With the main goal to be a 1x drivetrain with 2x gearing ratios, courtesy a 2-speed hub that provides a ‘virtual small chainring’ in one speed, and ‘locks up and gets out of the way’ for the other speed (‘virtual big chainring’).

IOW, they’re using a 2-speed hub to get rid of the front derailleur and second chainring.

Pretty neat, and probably more efficient than any pure IGH drive, even Rohloff.

But, the cost is a bit of a shocker (2400 GBP, which is about $3400 USD) for everything you need, including their rim (why are you required to use theirs only?).
This is a pretty cool concept. I'm sure the cost will come down over time. But being proprietary... I don't see it going anywhere.
Ridley bikes is supplying bikes with them though.


Plus, no matter how much they insist otherwise, it’s likely not as efficient as a chain-drive, as it has both chain-drive and IGH frictional losses to contend with (just less of each).
It definitely can be more efficient.
In the 1:1 ratio, the hub is locked.

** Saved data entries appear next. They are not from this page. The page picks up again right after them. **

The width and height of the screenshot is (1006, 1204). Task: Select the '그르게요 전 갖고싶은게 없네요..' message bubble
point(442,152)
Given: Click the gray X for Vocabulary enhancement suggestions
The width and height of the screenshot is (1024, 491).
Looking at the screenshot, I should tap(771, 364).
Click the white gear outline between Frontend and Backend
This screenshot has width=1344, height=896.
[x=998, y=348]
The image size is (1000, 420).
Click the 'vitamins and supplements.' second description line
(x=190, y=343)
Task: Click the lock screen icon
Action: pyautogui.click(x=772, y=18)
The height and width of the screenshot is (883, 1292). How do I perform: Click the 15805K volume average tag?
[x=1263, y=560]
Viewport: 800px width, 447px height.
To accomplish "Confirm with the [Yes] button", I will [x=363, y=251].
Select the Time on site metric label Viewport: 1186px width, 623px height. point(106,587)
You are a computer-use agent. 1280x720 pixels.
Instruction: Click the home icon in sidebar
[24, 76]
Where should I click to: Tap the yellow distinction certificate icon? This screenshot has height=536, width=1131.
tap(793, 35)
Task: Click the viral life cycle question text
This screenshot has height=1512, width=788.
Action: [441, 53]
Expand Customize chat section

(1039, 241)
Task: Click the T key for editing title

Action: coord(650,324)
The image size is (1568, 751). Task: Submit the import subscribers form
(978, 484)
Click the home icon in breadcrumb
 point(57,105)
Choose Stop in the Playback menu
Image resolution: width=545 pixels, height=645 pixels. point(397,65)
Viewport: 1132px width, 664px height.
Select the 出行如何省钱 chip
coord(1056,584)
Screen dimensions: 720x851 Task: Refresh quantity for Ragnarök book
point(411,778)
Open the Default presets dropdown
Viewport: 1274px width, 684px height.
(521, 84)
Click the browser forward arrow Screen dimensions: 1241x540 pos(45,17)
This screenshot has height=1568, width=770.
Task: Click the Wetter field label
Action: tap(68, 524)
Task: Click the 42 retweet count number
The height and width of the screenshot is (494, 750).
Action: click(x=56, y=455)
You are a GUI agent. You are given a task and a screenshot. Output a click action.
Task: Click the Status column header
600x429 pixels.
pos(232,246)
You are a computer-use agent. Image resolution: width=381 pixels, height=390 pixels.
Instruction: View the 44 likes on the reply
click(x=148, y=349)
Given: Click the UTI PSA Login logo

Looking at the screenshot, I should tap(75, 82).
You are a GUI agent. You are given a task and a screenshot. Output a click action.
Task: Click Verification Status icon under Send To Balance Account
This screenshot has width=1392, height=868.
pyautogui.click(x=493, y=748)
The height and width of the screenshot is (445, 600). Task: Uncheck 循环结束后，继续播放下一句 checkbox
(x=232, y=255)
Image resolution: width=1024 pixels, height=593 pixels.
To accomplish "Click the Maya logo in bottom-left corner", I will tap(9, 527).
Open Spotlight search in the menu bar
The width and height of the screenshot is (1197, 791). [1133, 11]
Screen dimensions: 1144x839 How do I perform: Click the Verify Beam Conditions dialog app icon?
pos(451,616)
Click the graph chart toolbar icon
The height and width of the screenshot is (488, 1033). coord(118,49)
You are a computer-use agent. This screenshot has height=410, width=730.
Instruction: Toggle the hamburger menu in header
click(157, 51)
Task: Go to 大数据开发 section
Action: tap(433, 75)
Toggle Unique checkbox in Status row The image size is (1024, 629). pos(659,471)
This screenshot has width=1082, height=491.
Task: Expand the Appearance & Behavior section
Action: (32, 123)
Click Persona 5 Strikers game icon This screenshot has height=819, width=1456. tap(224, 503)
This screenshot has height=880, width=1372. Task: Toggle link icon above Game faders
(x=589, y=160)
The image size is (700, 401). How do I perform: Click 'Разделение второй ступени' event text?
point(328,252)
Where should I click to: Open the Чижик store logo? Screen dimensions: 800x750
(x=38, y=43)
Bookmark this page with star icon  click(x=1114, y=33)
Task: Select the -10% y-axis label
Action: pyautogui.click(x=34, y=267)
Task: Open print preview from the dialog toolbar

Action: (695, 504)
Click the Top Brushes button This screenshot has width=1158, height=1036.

So there's no loss in efficiency. But you have a straighter chainline from the 1x, so it would definitely be more efficient than a 2x setup.
When the hub is unlocked in the 0.7 ratio, you'll lose a bit from the internal gears. But you still have the benefit of a straighter chainline. And you also have a larger front ring, which is more efficient than a small ring on a traditional setup. So it could be a wash.

While a few gear ratios in the unlocked mode may be less efficient, the overall average efficiency is most likely equal or higher.